We report two cases of women with metastatic cancers to ampulla of Vater. The first was 91 years old and presented with severe anemia, due to upper gastrointestinal bleeding. She had history of renal cell cancer treated with nephrectomy 8 years ago and diagnosis confirmed to be metastasis of renal cell cancer to ampulla of Vater. The second patient was 54 years old with breast cancer, metastasis and developed obstructive jaundice; diagnosis confirmed to be breast metastasis in the ampulla of Vater. Secondary tumors of the ampulla of Vater due to breast cancer and renal cell cancer are rare findings and prognosis can be poor.

Keywords

ampulla of Vater
breast cancer
renal cell cancer

Introduction

The ampulla of Vater has unique anatomy and physiological function. For instance, its main function is regulation of bile flow into the duodenum and preventing its reflux back into the biliary and pancreatic ducts. Anatomically, it is situated in the second part of duodenum, closely related to last portion of the pancreatic duct and final portion of common bile duct.[1,2] Therefore, ampulla of Vater is usually affected by cancer from pancreas, biliary system, and duodenum. Despite the fact that primary neoplasm of ampulla of Vater is rare, most common primary cancer is ampulla of Vater carcinoma (AVC), this usually occurs between the ages of 60 to 70 years. AVC is shown to be involved in 30% of pancreatico-duodenectomies and 20% of all tumors involved in obstruction of the common bile duct.[3] The main types of AVC are pancreatobiliary and intestinal type. These subtypes have different pathogenic and clinical characteristics. Other rare primary cancers of ampulla of Vater include neuroendocrine, adenosquamous, and papillary types.[4] The metastasis to ampulla of Vater is quite rare indeed and the clinical presentations can also be quite variable. In 2017, Sarocchi et al showed in their literature review of 32 cases published between 1989 and 2017 that the metastasis to ampulla of Vater though quite unusual, but if they do occur, then the primary cancer is usually from malignant melanoma, renal cell carcinoma, and breast cancer.[2]

Case Presentation

Case 1

The first patient was a 91-year-old female and presented to the medical assessment unit with shortness of breath, tiredness, and loss of appetite. Eight years ago, she had right nephrectomy as part of treatment of renal cell cancer and was subsequently discharged from the Urology, as she was deemed to be in remission. Past medical history included hypertension, osteoarthritis, and hypothyroidism. There was no previous history of NSAIDs use or alcohol intake. She was found to have severe anemia with hemoglobin levels of 71 g/dL (normal reference range 120–130) (Table 1). She was treated with blood transfusion and other supportive measures. Subsequent endoscopy showed presence of ulcerating lesion in the ampulla of Vater (Fig. 1) Computed tomography scan (CT) showed the presence of mass in the ampulla of Vater (Figs. 2). which was biopsied during endoscopy. Histological assessment of the biopsy specimens confirmed the presence of metastasis from renal cell cancer (Fig. 3). Patient was discharged home after the endoscopic management. Unfortunately, few weeks later she was re-admitted with another episode of upper gastrointestinal bleeding and the decision was to undertake palliative care only this time. Due to her underlying comorbidities and frailty, endoscopic therapy or angioembolization was deemed unsuitable via interventional radiology. Consequently, only palliative care was instituted. She sadly passed away after a few days.

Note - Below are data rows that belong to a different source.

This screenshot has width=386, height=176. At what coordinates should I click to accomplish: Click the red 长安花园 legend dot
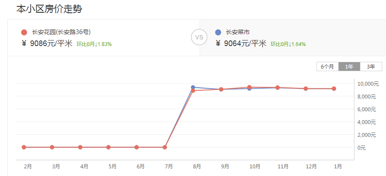click(x=24, y=32)
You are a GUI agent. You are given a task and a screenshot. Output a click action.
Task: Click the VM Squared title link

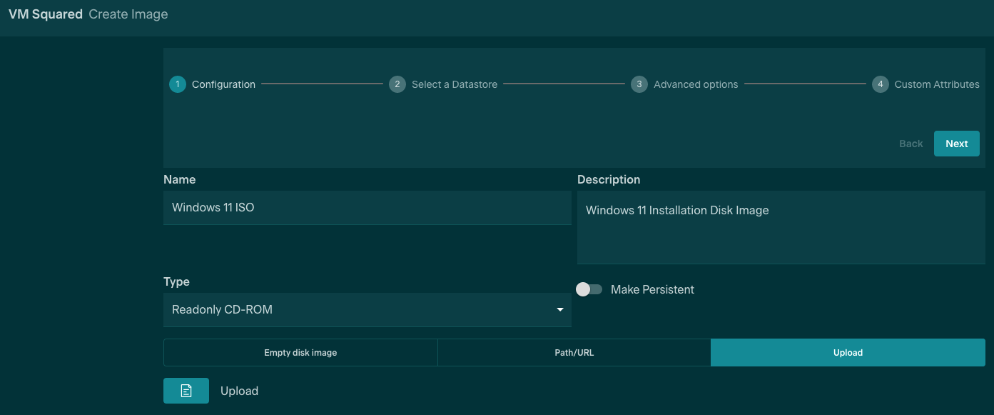[x=46, y=14]
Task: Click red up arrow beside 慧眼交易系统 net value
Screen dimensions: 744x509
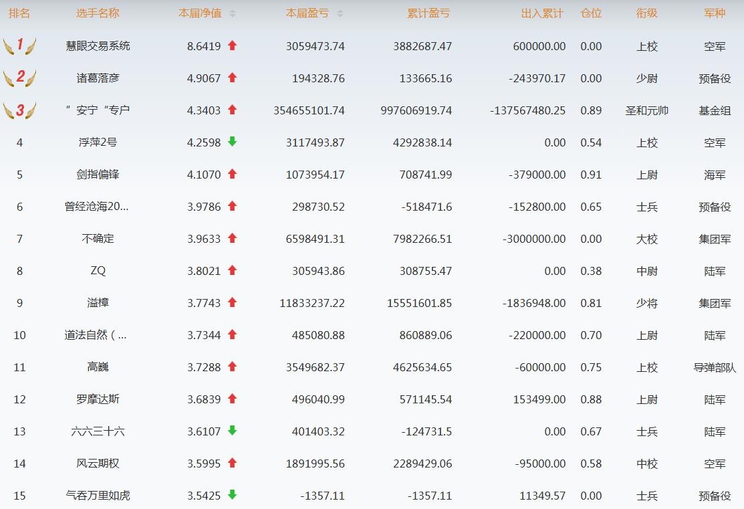Action: point(232,45)
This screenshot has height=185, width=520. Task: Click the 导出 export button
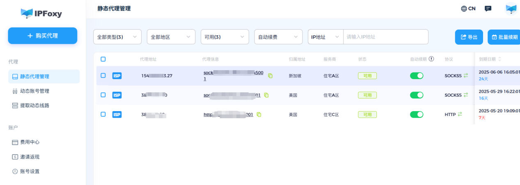[469, 37]
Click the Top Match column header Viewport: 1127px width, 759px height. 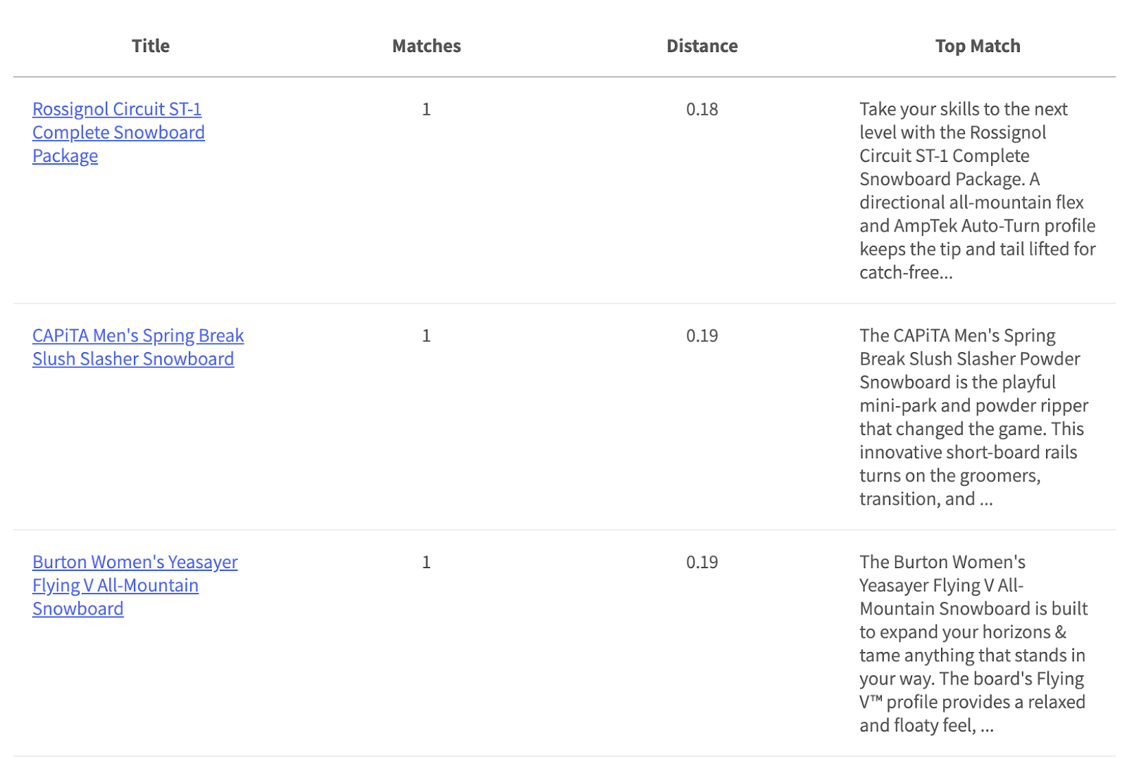coord(977,46)
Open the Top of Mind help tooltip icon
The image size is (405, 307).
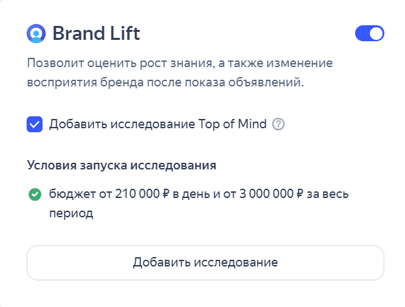pyautogui.click(x=279, y=124)
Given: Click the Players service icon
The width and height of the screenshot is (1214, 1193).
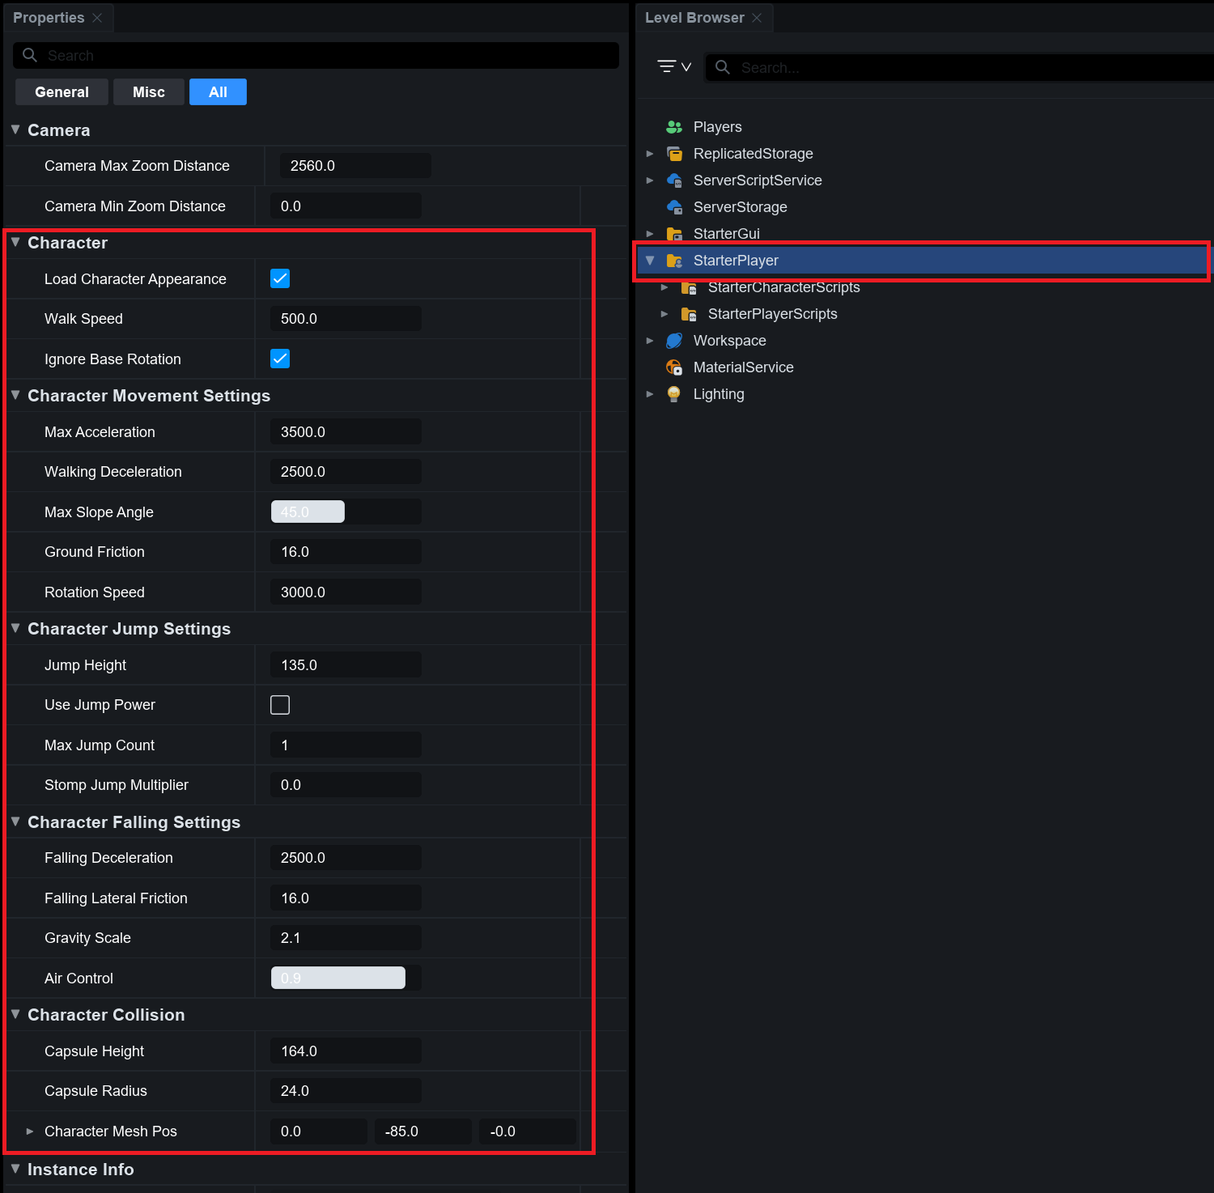Looking at the screenshot, I should point(673,127).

Duodenal endoscopy showed large highly vascular ulcerating mass lesion in the ampulla of Vater in case of renal cell cancer metastasis (case 1).
Fig 1.
Duodenal endoscopy showed large highly vascular ulcerating mass lesion in the ampulla of Vater in case of renal cell cancer metastasis (case 1).
Axial view of CT scan showing the presence of duodenal cancer in case of renal cell cancer metastasis (case 1).
Fig. 2
Axial view of CT scan showing the presence of duodenal cancer in case of renal cell cancer metastasis (case 1).
The immunohistochemistry for renal cell carcinoma from the sample taken from the tumor in the ampulla of Vater (case 1). It is renal cell cancer metastasis. The cells have clear cytoplasm. All the brown dots are the positive cancer cells/nuclei. Some nuclei are not taking the brown stain and they are vessels and fibroblasts. Positive staining was found for AE1/3,Pax 8, CD10, vimentin and EMA and these are consistent with renal cell cancer. The stains were negative for CK7, CK20, and TTF-1. EMA, epithelial membrane antigen.
Fig. 3
The immunohistochemistry for renal cell carcinoma from the sample taken from the tumor in the ampulla of Vater (case 1). It is renal cell cancer metastasis. The cells have clear cytoplasm. All the brown dots are the positive cancer cells/nuclei. Some nuclei are not taking the brown stain and they are vessels and fibroblasts. Positive staining was found for AE1/3,Pax 8, CD10, vimentin and EMA and these are consistent with renal cell cancer. The stains were negative for CK7, CK20, and TTF-1. EMA, epithelial membrane antigen.
Table 1 Showing hemoglobin level, liver functions, and plasma calcium for the two patients
Case 1 (renal cell cancer) Case 2 (breast cancer) Normal reference range
Hb 63 109 110–150 g/dL
ALT 12 529 1–34 mmol/L
GGT 16 1,185 0–37 mmol/L
ALP 75 916 30–130 mmol/L
Bilirubin 9 122 3–21 mmol/L
Plasma calcium 2.43 2.18 2.2–2.6 mmol/L

Abbreviations: ALP, alkaline phosphatase; ALT, alanine aminotransferase; GGT, gamma-glutamyl transferase; Hb, hemoglobin.

Case 2

The second patient was a 54-year-old female with known breast cancer and bone metastasis. Past medical history included Crohn's disease, which was in remission on Pentasa maintenance therapy 2 g/d. She developed jaundice few weeks before the presentation and CT scan showed biliary dilation and axial view of CT scan showed large soft tissue in the ampulla of Vater (Figs. 4, 5) (Table 1). Subsequent endoscopic retrograde cholangiopancreatography (ERCP) showed large, obstructive lesion in ampulla of Vater (Fig. 4). The histological examination of the biopsy specimen from the lesion taken during the endoscopy confirmed the presence of metastasis of breast cancer to ampulla of Vater (Fig. 6). The bile duct could not be cannulated during ERCP and therefore she underwent PTC (percutaneous transhepatic cholangiography) and was successfully stented radiologically, causing dramatic resolution of her cholestasis. She was subsequently put on an alternative regime of chemotherapy by the oncologist for her breast cancer and is making satisfactory progress both clinically and radiologically, with significant regression of her primary disease. She is still doing well a year after diagnosis with the radiologically inserted stent in situ, and no recurrence of biliary obstruction. However, the prognosis remains guarded.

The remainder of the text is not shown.